ESTRATTO DELLA PAGINA ▸
---+---
Piaccia o non piaccia, questo é lo scenario, prima ne prendiamo atto e meglio sará per tutti.
Avremo la curiositá di vedere tanti giocatori nuovi e magari qualcuno divertente.


----------



## Pamparulez2 (23 Maggio 2019)

Ragnet_7 ha scritto:


> Inizio a preoccuparmi sul serio.



Si. Troppe troppe voci concordi.. ricorda tantissimo il vocio sui cinefake.. sulla stangata uefa... su higuain.. tremendo


----------



## bmb (23 Maggio 2019)

Non ero così depresso da un anno.


----------



## MrPeppez (23 Maggio 2019)

Willy Wonka ha scritto:


> Come riferito da Pellegatti a TL, lunedì, o al più tardi martedi, Leonardo rassegnerà le dimissioni. La causa principale è la differenza di vedute sul mercato e la costruzione della rosa con Gazidis e la proprietà. Elliott ha fissato come target di mercato solo giovani under 25 con un costo non superiore ai 20 milioni di euro a testa. Secondo Pellegatti non si tratta di un ridimensionamento ma di un inizio di progetto a lungo termine, almeno 3 anni, per arrivare poi a essere competitivi con le varie Juve, Inter e Napoli. Sarà necessario essere chiari con i tifosi per non aspettarsi la luna nelle primissime stagioni di questo progetto.
> 
> Sempre secondo Pellegatti, Ivan Gazidis, a meno di clamorosi colpi di scena che prevedano l'ingaggio di un allenatore di caratura internazionale, confermerà Gattuso in panchina. Le alternative (Giampaolo, De Zerbi, Inzaghi, Gasperini) non convincono.



Non vedo l'ora!!!


----------



## Ambrole (23 Maggio 2019)

ventu84090 ha scritto:


> Ancora non ho capito perché Spalletti gode di tutta questa considerazione...per il momento è 1 punto avanti a noi con una squadra che a detta di tutti è nettamente più forte...in più entra sempre in conflitto con le personalità più forti dello spogliatoio...
---+---
DATI FORNITI ▸
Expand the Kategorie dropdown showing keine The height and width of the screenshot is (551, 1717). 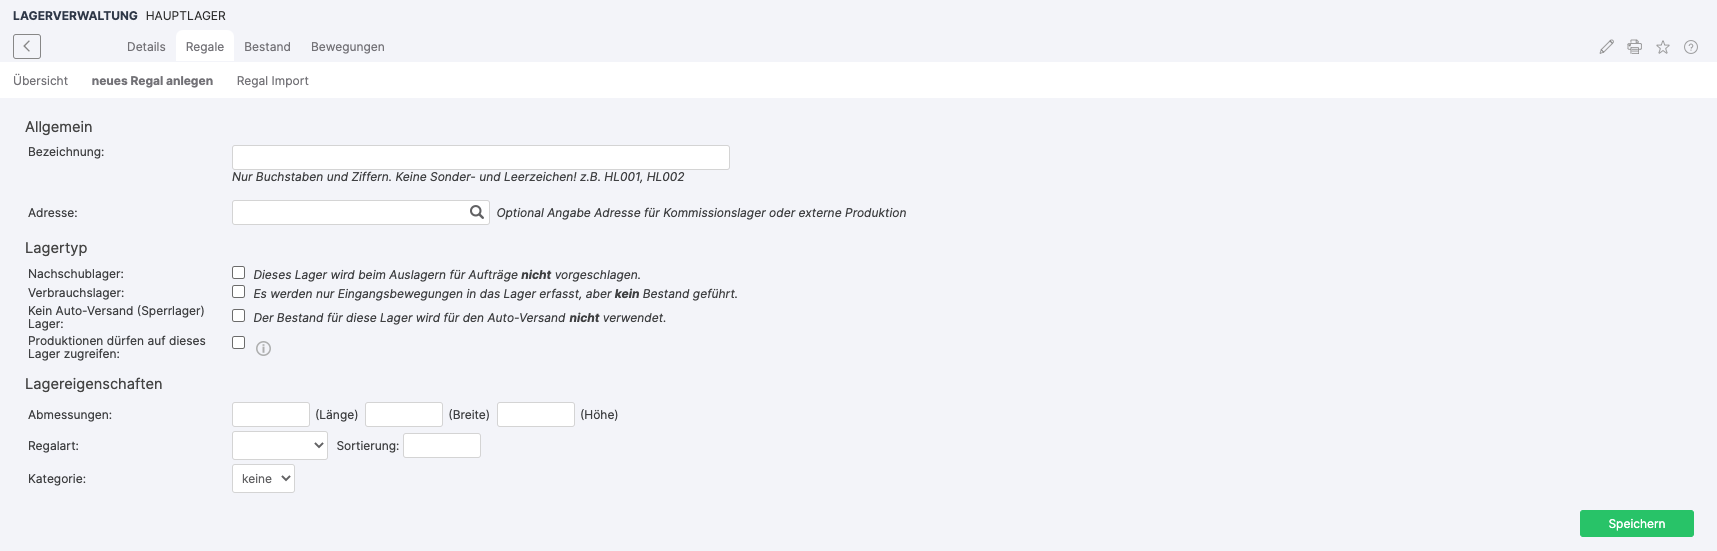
---+---
CONSEGNE DELL'ESERCIZIO ▸
a. Secondo l'estratto della pagina, qual è il costo massimo a testa che Elliott ha fissato per i giovani under 25?
b. Queste affermazioni concordano con l'estratto della pagina? Per ciascuna rispondi sì o no e cita le parole che lo stabiliscono. (i) Leonardo si dimetterà al più tardi martedì. (ii) Pellegatti ritiene che si tratti di un ridimensionamento. (iii) Le alternative a Gattuso convincono.

RISPOSTE ALLE CONSEGNE ▸
a. Non più di 20 milioni di euro a testa.

b.
(i) Sì: "lunedì, o al più tardi martedi, Leonardo rassegnerà le dimissioni".
(ii) No: "Secondo Pellegatti non si tratta di un ridimensionamento ma di un inizio di progetto a lungo termine".
(iii) No: "Le alternative (Giampaolo, De Zerbi, Inzaghi, Gasperini) non convincono."